VITERBO - La stagione venatoria 2025-2026 si è chiusa in provincia di Viterbo con numeri significativi sul fronte del controllo della fauna selvatica, che  evidenziano sia l’intenso impegno per il contenimento degli ungulati sia un quadro naturale in evoluzione. Secondo i dati emersi nelle ultime ore, durante il periodo venatorio in Tuscia sono stati abbattuti circa 12 000 cinghiali, un dato che rappresenta un aumento rispetto alle annate precedenti e riflette sia lo sforzo per arginare i danni alle colture e mitigare i rischi sanitari legati alla peste suina africana, sia la forte presenza di questa specie sul territorio provinciale.

La pressione venatoria sugli ungulati si è svolta nel rispetto del calendario venatorio regionale vigente, che prevede periodi e modalità di prelievo stabiliti dall’Regione Lazio per la stagione 2025-2026.

Parallelamente all’attività di contenimento dei cinghiali, sul territorio della Tuscia si registra una progressiva presenza di lupi, con segnalazioni di avvistamenti e branchi sempre più visibili anche in prossimità delle aree antropizzate. Questa dinamica — attribuita in parte alla disponibilità di prede come i cinghiali e alla capacità di adattamento dell’animale — contribuisce a riaprire il dibattito sul rapporto tra uomo e fauna selvatica, sulla conservazione delle specie protette e sulle strategie di coesistenza tra comunità locali e carnivori.
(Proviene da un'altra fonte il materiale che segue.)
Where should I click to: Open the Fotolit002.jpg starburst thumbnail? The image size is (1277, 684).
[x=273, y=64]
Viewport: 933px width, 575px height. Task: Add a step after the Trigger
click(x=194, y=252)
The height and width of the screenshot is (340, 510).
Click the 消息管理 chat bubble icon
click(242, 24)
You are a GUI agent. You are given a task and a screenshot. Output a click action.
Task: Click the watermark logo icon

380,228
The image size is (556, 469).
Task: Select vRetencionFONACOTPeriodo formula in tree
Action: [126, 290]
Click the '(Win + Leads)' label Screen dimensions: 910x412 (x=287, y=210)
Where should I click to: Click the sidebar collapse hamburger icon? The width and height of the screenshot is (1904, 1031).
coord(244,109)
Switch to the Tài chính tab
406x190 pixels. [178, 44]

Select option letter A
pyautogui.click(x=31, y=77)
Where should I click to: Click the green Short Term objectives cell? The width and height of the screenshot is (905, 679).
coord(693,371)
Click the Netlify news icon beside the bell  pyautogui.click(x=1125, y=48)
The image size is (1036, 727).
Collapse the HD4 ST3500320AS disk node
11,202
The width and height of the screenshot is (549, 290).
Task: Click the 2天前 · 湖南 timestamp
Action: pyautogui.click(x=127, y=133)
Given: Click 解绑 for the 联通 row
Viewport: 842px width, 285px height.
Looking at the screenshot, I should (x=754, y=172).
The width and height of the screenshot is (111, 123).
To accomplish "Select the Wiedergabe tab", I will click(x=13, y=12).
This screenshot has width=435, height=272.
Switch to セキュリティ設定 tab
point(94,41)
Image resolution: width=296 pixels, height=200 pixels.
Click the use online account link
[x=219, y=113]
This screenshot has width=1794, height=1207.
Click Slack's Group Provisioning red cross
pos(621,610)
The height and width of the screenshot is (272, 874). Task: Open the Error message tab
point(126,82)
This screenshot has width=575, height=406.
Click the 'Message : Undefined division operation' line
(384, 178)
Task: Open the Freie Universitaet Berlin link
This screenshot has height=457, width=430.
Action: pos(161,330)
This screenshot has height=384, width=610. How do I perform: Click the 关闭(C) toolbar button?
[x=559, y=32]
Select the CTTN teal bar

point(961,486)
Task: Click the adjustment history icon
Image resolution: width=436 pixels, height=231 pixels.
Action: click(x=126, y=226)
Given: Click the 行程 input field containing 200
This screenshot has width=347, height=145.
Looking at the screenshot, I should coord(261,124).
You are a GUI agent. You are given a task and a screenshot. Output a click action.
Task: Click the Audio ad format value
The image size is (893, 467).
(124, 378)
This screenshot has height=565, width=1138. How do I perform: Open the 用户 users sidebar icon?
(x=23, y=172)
La gestione delle popolazioni di cinghiali rimane un tema centrale per le autorità locali e regionali, non solo per gli impatti agricoli e sanitari ma anche per l’equilibrio complessivo degli ecosistemi. Allo stesso tempo, la presenza di lupi, specie tutelata da normative nazionali e internazionali, è osservata con maggiore attenzione in alcune aree boschive, con interlocuzioni aperte tra enti faunistici, agricoltori e ambientalisti sul modo migliore di armonizzare esigenze differenti.

Con la conclusione formale della stagione venatoria, l’attenzione ora si sposta verso la programmazione delle attività future e verso l’affinamento delle politiche di gestione della fauna, in vista di nuove sfide che riguardano la biodiversità, la sicurezza e la convivenza tra specie selvatiche e comunità umane.